What is a fixed income investor to do in this environment? I stopped buying I-Bonds and EE-Bonds because I wanted to simplify my financial life and consolidate everything at one brokerage. The limits on I-Bonds and EE-Bonds seemed to make it not worth the hassle.
I feel your pain. The only way I Bonds really work as an asset allocation is to buy them every year, up to the limit, and build a large holding. That will take quite a while. EE Bonds are great, but they have to be held 20 years to get the doubling effect. I haven’t bought any TIPS in well over a year. …. So, while Vanguard’s Total Bond Fund remains my core holding, I find myself allocating more to shorter-term bond funds and for cash, anything that will pay at least 0.50%.
If inflation does spike in a few months, that means buying now was a good idea. But suppose I wait until the spike – will the price of that 5 yr TIPS also spike from -1.73% to something like -2% ?? I’m having trouble anticipating the TIPS price direction.
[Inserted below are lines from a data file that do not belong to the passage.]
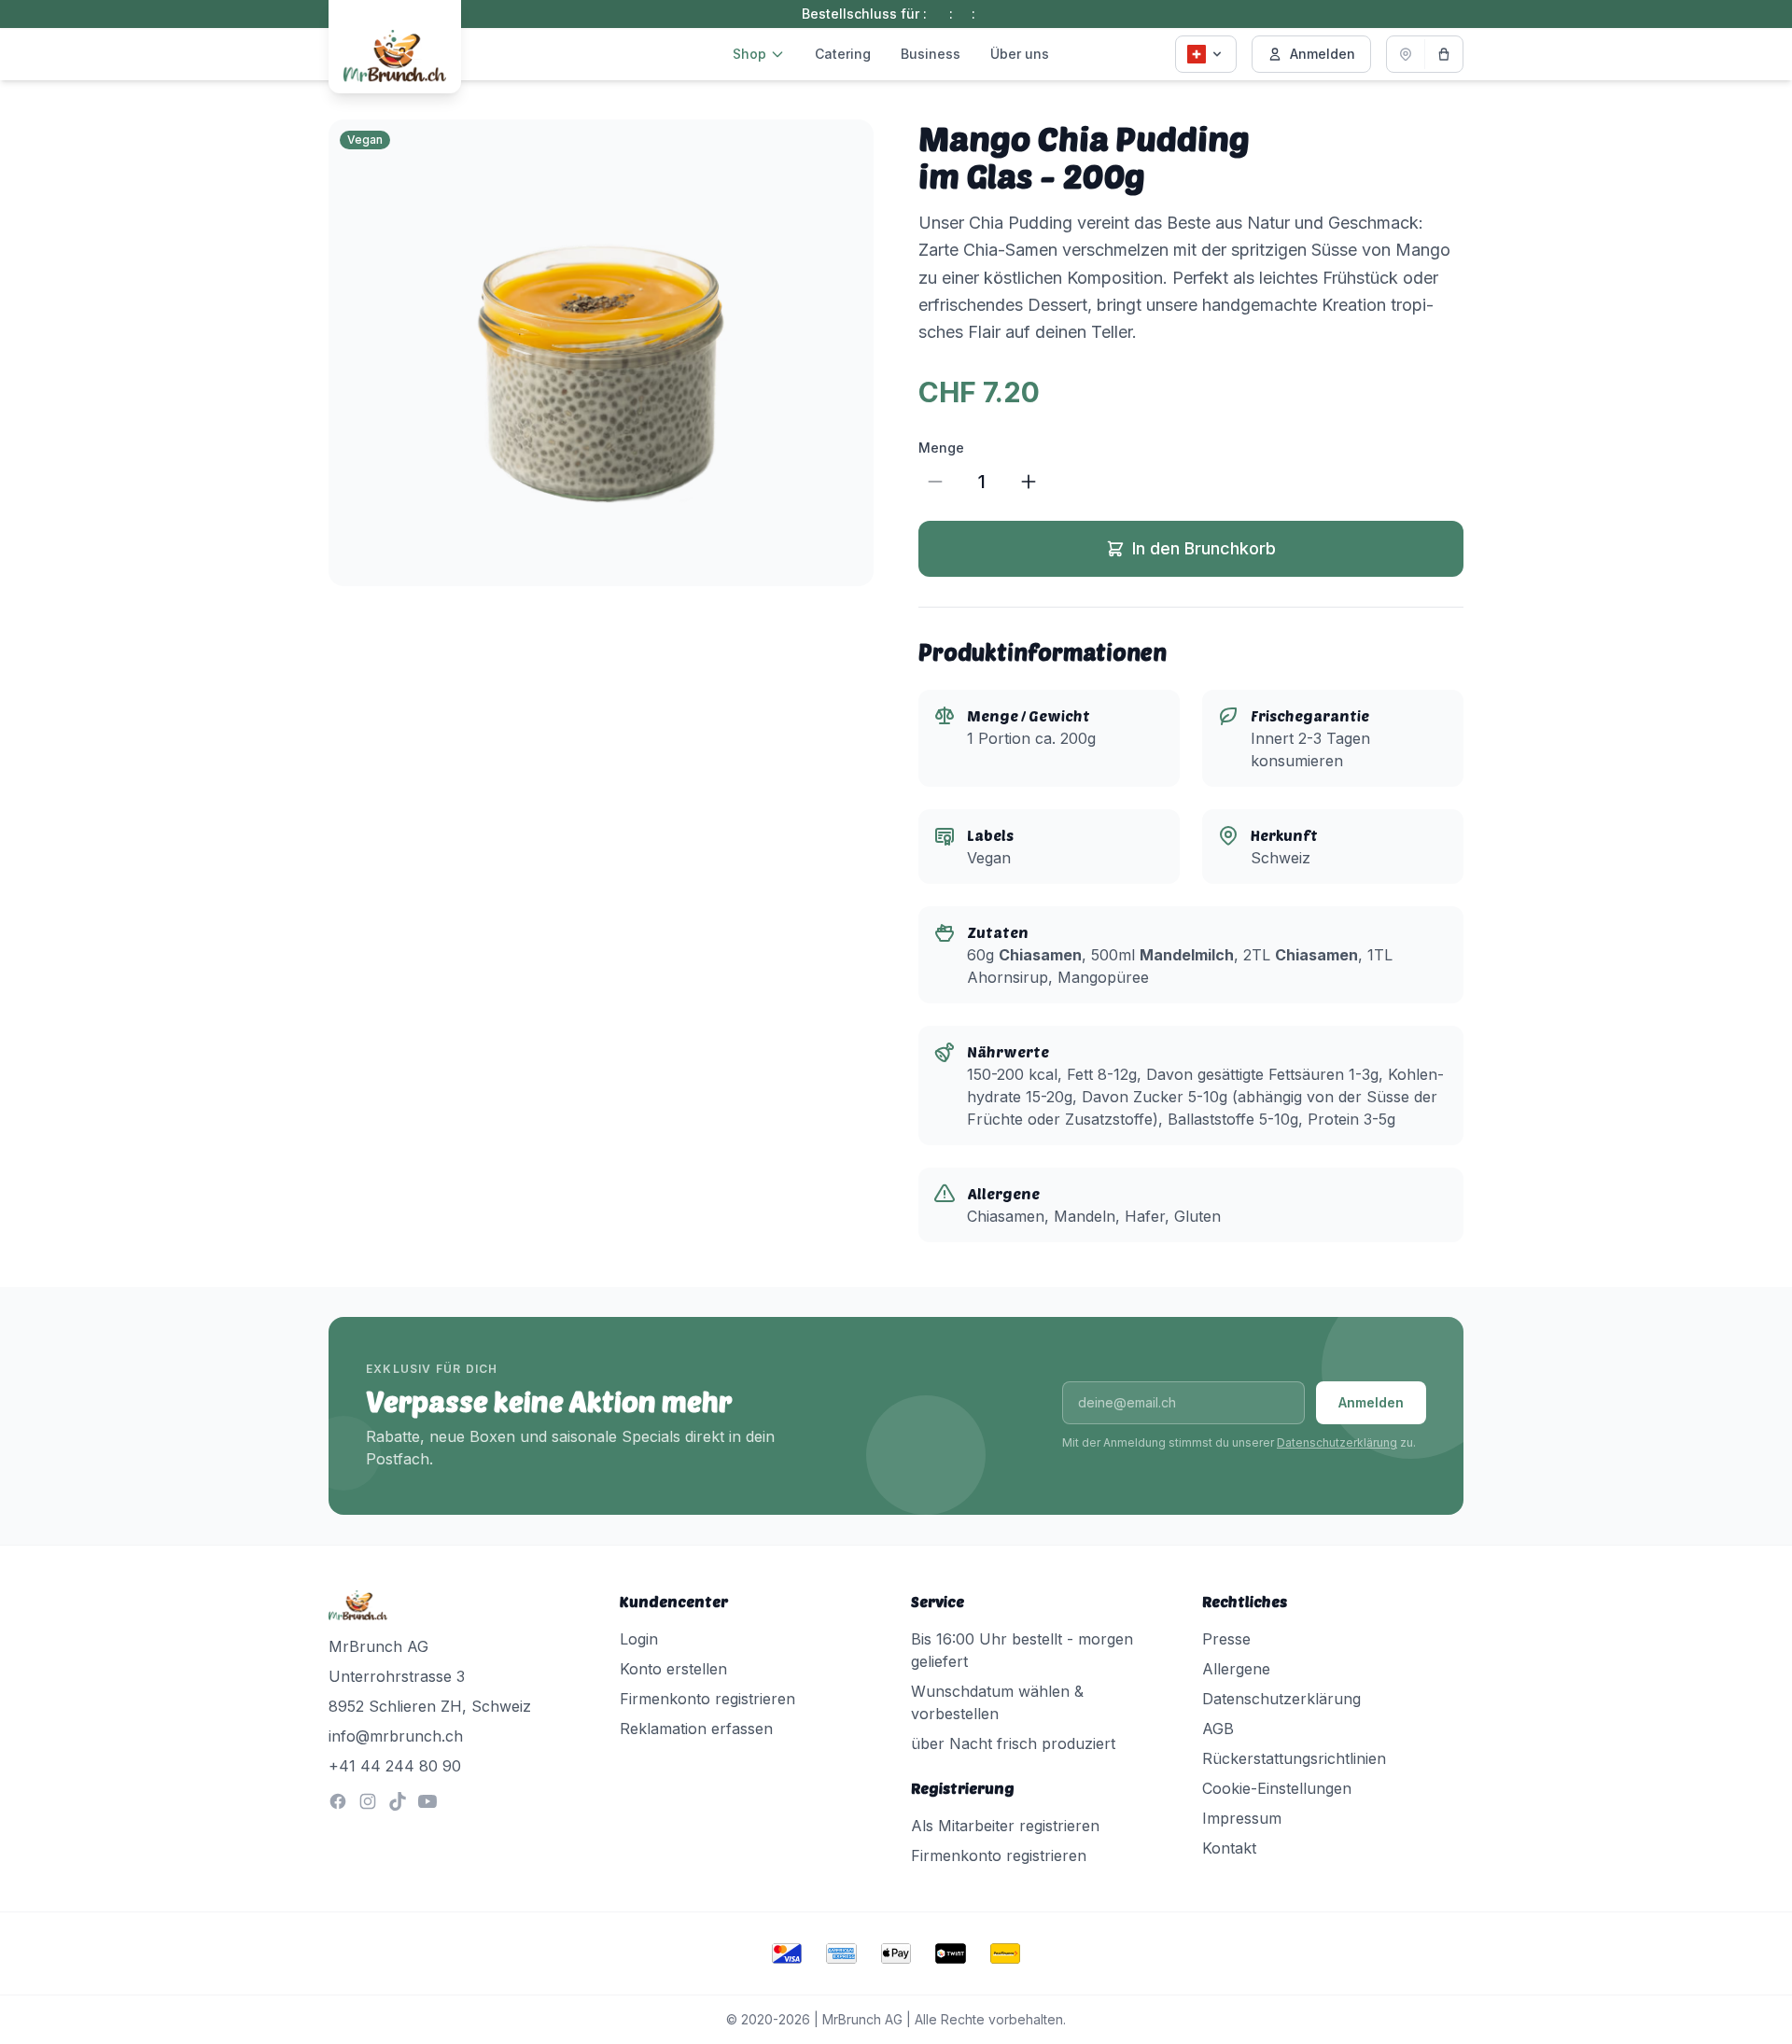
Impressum (1241, 1818)
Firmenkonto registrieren (707, 1698)
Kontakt (1229, 1848)
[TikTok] (397, 1801)
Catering (843, 54)
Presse (1226, 1639)
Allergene (1236, 1668)
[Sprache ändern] (1206, 54)
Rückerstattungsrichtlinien (1294, 1758)
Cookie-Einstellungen (1276, 1788)
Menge (941, 447)
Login (639, 1639)
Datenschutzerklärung (1337, 1442)
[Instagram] (367, 1801)
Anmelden (1322, 54)
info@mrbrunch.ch (396, 1736)
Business (930, 54)
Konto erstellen (673, 1668)
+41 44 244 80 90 (395, 1766)
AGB (1218, 1728)
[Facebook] (338, 1801)
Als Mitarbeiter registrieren (1005, 1825)
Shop (749, 54)
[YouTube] (427, 1801)
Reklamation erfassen (696, 1728)
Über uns (1019, 54)
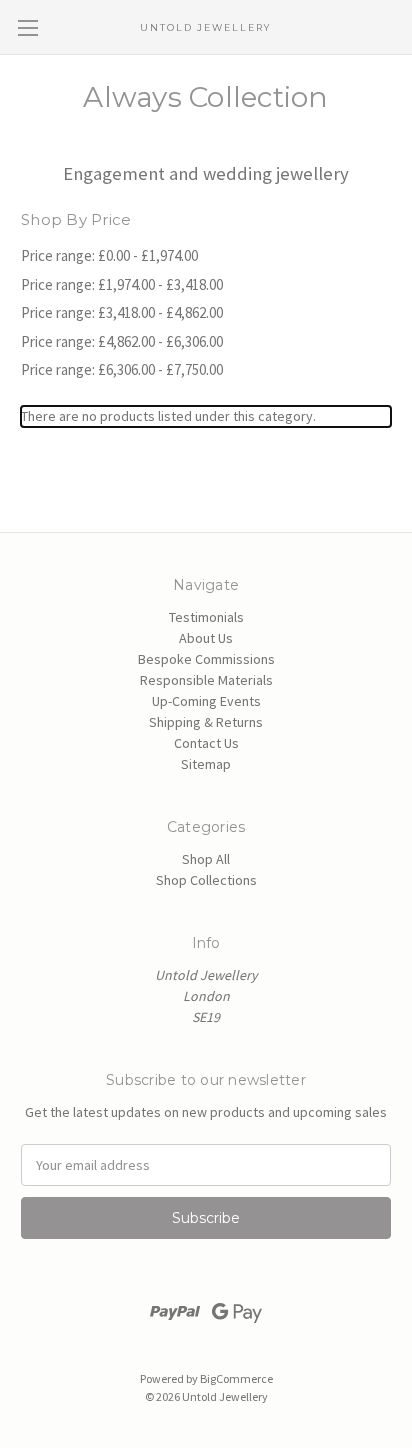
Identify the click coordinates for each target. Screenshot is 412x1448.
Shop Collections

Ultimately – can I “just wait” for inflation to rear its head before buying.
If there is a “run on inflation protection” I think the real yields could dive lower, but that wouldn’t necessarily happen. (We seem to be in a mini-run right now.) If nominal rates climb at least as much as inflation is rising, that would eventually drag real rates higher, most likely. The key thing is inflation expectations, not the current rate of inflation.
In the cast of I Bonds, they already have a fixed rate of 0.0%, which can’t go lower, so nothing will change from May 1 to October 30, assuming the fixed rate stays at 0.0%. You could buy anytime and get the same yield.